Spark-Riak Connector Add-on (Riak TS)
Configuration of Spark Context

The following import statements should be included at the top of your Spark application to enable the connector:

import com.basho.riak.client.core.query.Namespace
import com.basho.riak.spark.rdd.RiakFunctions
import org.apache.spark.{SparkContext, SparkConf}
import com.basho.riak.spark._
import pyspark
import com.basho.riak.client.core.query.Namespace;
import com.basho.riak.spark.japi.SparkJavaUtil;
import org.apache.spark.SparkConf;
import org.apache.spark.api.java.JavaRDD;
import org.apache.spark.api.java.JavaSparkContext;

Configuration Options

You can control how your Spark application interacts with Riak by configuring different options for your SparkContext or SQLContext. You can set these options within the $SPARK_HOME/conf/spark-default.conf. If you don’t set an option, it will be automatically set to the default values listed below.

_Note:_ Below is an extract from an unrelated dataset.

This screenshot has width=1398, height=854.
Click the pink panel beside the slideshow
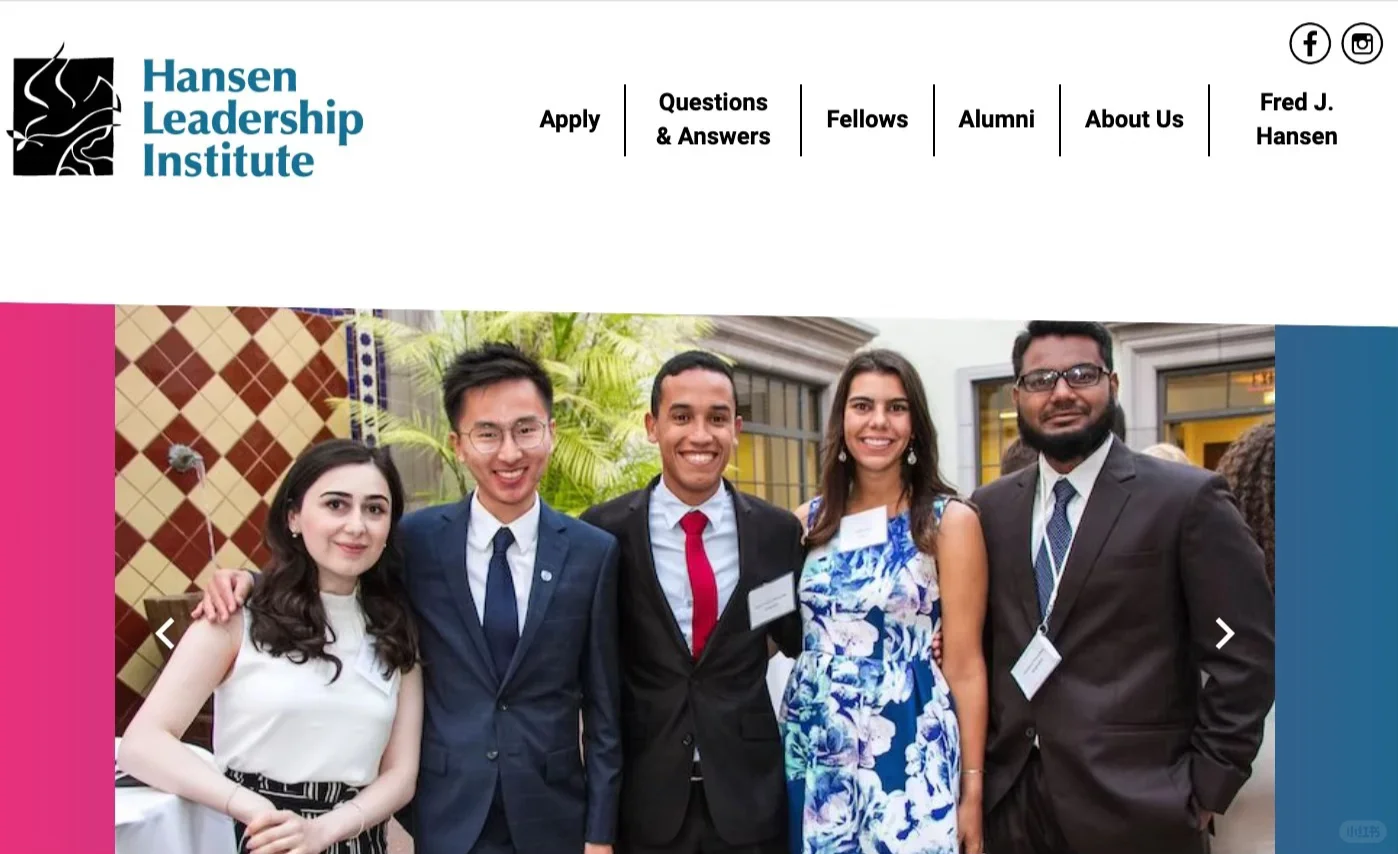(x=57, y=578)
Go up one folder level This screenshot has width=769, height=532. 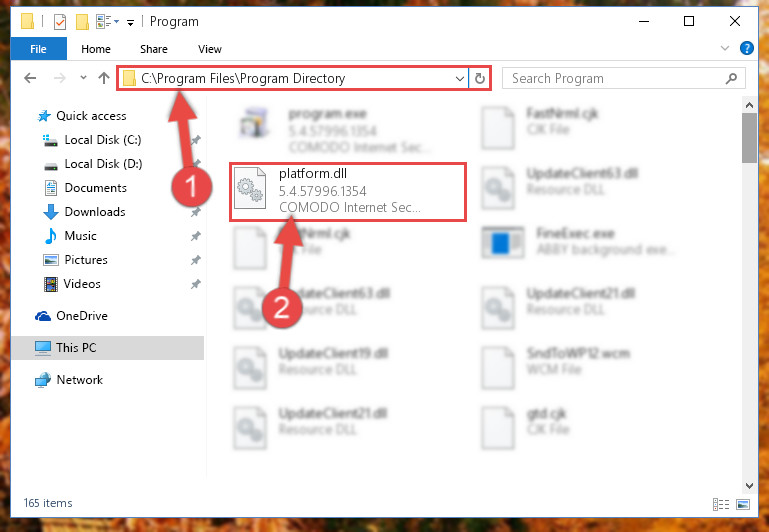pos(103,78)
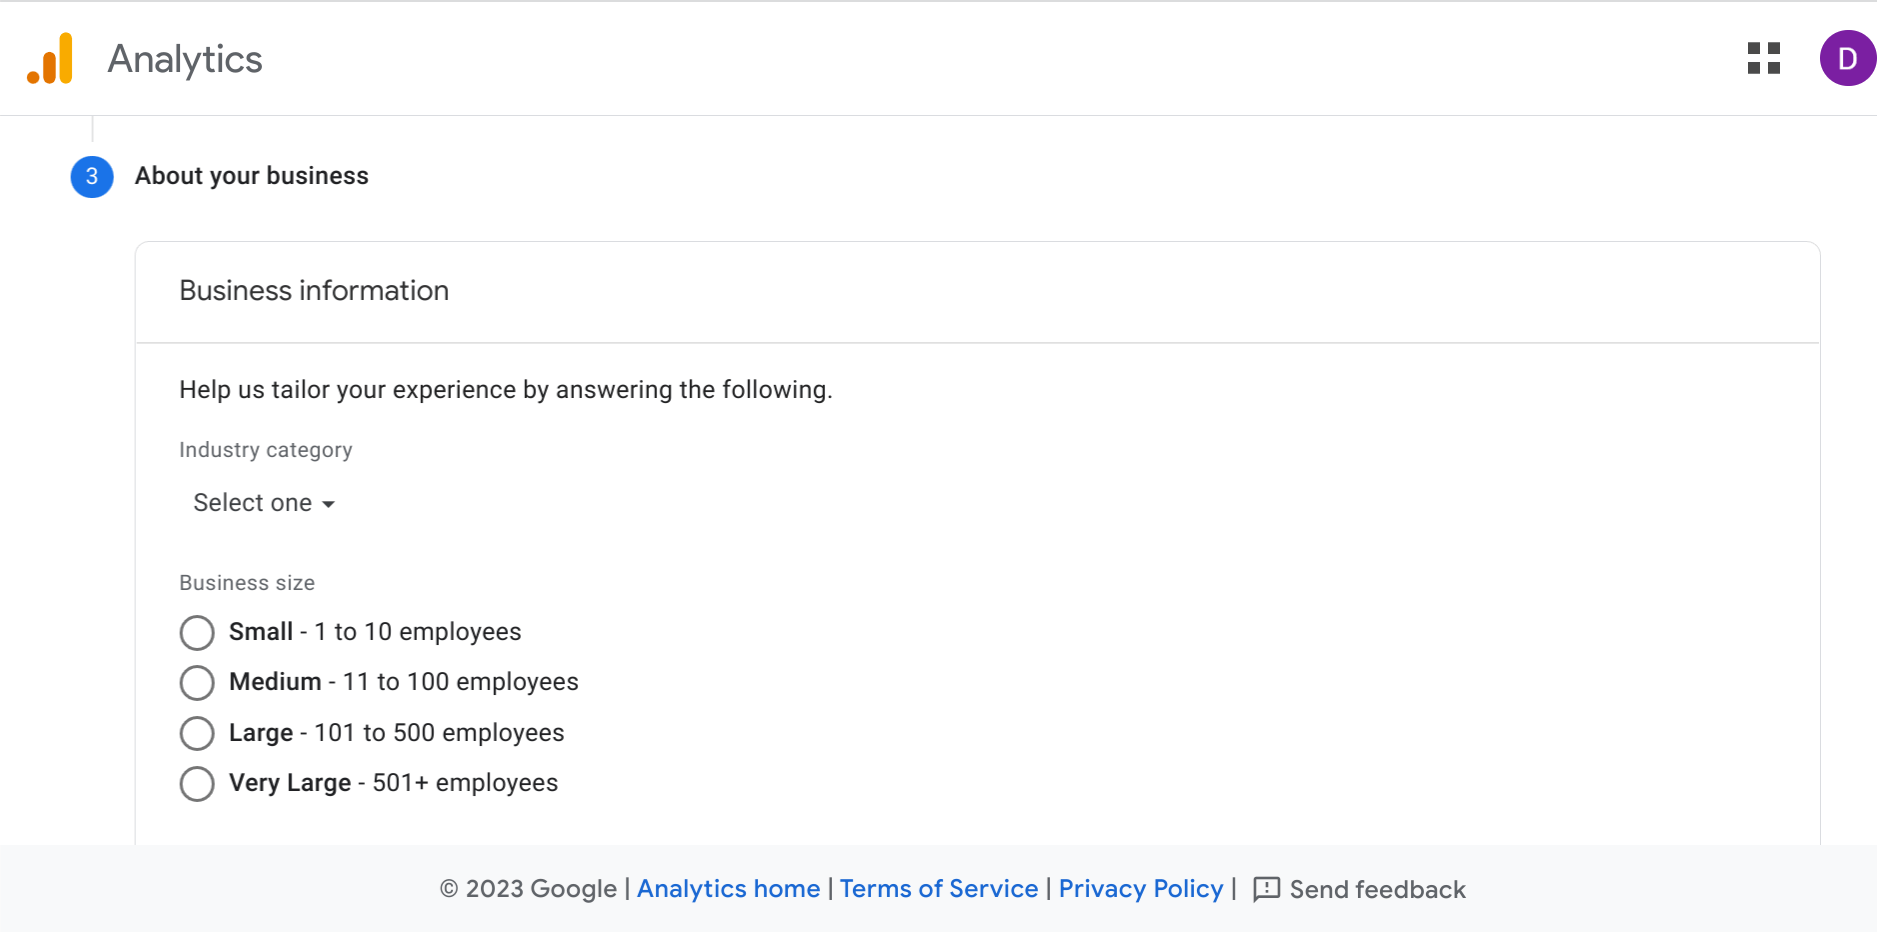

You can set the below options for the SparkConf object:

Property name Description Default value Riak Type
spark.riak.connection.host IP:port of a Riak node protobuf interface 127.0.0.1:8087 KV/TS
spark.riak.connections.min Minimum number of parallel connections to Riak 20 KV/TS
spark.riak.connections.max Maximum number of parallel connections to Riak 30 KV/TS
spark.riak.input.fetch-size Number of keys to fetch in a single round-trip to Riak 1000 KV
spark.riak.input.split.count Desired minimum number of Spark partitions to divide the data into 10 KV
spark.riak.write.replicas Quorum value on write. Integer value or symbolic constant can be used. Possible symbolic constants are:
  • all - All replicas must reply.
  • one - This is the same as integer value 1.
  • quorum - A majority of the replicas must respond, that is, “half plus one”.
  • default - Uses whatever the per-bucket consistency property, which may be any of the above values, or an integer.
default KV
spark.riak.connections.inactivity.timeout Time to keep connection to Riak alive in milliseconds 1000 KV/TS
spark.riakts.bindings.timestamp To treat/convert Riak TS timestamp columns either as a Long (UNIX milliseconds) or as a Timestamps during the automatic schema discovery. Valid values are:
  • useLong
  • useTimestamp
    useTimestamp TS
    spark.riak.partitioning.ts-range-field-name Name of quantized field for range query 1 TS
    spark.riakts.write.bulk-size Bulk size for parallel TS table writes 100 TS

    Example:

    val conf = new SparkConf()
            .setAppName("My Spark Riak App")
            .set("spark.riak.connection.host", "127.0.0.1:8087")
            .set("spark.riak.connections.min", "20")
            .set("spark.riak.connections.max", "50")
    
    val sc = new SparkContext("spark://127.0.0.1:7077", "test", conf)
    
    conf = pyspark.SparkConf().setAppName("My Spark Riak App")
    conf.set("spark.riak.connection.host", "127.0.0.1:8087")
    conf.set("spark.riak.connections.min", "20")
    conf.set("spark.riak.connections.max", "50")
    sc = pyspark.SparkContext("spark://127.0.0.1:7077", "test", conf)
    
    SparkConf sparkConf = new SparkConf().setAppName("My Spark Riak App");
    
      setSparkOpt(sparkConf, "spark.riak.connection.host", "127.0.0.1:8087");
      setSparkOpt(sparkConf, "spark.riak.connections.min", "20");
      setSparkOpt(sparkConf, "spark.riak.connections.max", "50");
    
    JavaSparkContext jsc = new JavaSparkContext(sparkConf);